Selected text »
════════════════
This separation is made possible by use of special packing material in the column. The packing material is usually polymeric porous spheres, often composed of polystyrene crosslinked by addition of varying amounts of divinylbenzene. Retension in the column is mainly governed by the partitioning (or exchanging) of polymer chains between the mobile (or eluent) phase flowing through the column and the stagnate liquid phase that is present in the interior of the packing material. Through control of the amount of crosslinking, nature of the packing material and specific processing procedures, spheres of widely varying porosity are available.
The motion in and out of the stationary phase is dependent on a number of factors including Brownian motion, chain size, and conformation. The latter two are related to the polymer chain’s hydrodynamic volume—the real, excluded volume occupied by the polymer chain. Since smaller chains preferentially permeate the gel particles, the largest chains are eluted first. As noted above, the fractions are separated on the basis of size. The resulting chromatogram is then a molecular size distribution (MSD).
════════════════
Exercise 1 » Please list the factors that the chromatography passage says the motion in and out of the stationary phase depends on.

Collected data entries
════════════════
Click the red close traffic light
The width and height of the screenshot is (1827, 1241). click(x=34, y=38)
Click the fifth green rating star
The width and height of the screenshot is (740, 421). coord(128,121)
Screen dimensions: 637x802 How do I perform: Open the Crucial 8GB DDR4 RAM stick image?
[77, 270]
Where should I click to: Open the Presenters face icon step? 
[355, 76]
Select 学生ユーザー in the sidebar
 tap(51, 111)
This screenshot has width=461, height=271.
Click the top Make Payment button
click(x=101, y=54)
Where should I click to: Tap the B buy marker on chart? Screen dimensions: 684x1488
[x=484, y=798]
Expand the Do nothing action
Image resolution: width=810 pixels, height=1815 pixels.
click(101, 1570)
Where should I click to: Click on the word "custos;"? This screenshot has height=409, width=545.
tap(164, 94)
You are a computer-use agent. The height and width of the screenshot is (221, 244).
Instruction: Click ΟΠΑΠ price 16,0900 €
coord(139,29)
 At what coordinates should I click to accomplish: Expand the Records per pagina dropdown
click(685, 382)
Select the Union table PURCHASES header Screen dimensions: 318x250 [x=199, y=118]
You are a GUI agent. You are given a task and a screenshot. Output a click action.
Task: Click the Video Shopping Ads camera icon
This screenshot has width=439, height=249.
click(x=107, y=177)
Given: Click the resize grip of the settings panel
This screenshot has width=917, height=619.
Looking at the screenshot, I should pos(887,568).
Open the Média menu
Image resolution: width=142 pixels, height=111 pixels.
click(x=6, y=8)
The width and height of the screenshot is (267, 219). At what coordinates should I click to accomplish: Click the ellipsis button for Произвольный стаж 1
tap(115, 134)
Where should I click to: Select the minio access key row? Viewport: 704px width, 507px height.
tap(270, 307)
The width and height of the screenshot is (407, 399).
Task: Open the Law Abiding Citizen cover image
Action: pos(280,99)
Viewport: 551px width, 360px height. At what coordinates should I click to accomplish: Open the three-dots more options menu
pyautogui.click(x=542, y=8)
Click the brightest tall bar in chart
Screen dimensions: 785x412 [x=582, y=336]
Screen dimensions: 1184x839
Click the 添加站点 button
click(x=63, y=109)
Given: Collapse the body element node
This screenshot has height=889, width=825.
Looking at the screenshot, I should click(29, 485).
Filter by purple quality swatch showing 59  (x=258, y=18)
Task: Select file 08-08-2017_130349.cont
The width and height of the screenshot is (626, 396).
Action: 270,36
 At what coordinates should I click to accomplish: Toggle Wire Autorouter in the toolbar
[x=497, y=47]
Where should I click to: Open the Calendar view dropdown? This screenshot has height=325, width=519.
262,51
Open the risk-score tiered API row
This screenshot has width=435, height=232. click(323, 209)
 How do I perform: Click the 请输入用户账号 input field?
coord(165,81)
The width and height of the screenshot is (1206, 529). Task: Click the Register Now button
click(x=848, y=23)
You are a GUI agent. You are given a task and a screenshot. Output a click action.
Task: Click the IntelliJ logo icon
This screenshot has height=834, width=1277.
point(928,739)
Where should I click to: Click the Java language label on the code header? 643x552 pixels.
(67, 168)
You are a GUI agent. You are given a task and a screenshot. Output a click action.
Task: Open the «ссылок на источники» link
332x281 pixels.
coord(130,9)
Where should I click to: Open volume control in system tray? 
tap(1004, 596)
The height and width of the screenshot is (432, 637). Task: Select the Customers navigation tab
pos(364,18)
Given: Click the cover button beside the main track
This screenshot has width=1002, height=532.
════════════════
Exercise 2 » Copy out every line of the records that contains the string "Viewport".

Written response 1 » Brownian motion, chain size, and conformation.

Written response 2 »
Where should I click to: Select the minio access key row? Viewport: 704px width, 507px height.
Viewport: 551px width, 360px height. At what coordinates should I click to accomplish: Open the three-dots more options menu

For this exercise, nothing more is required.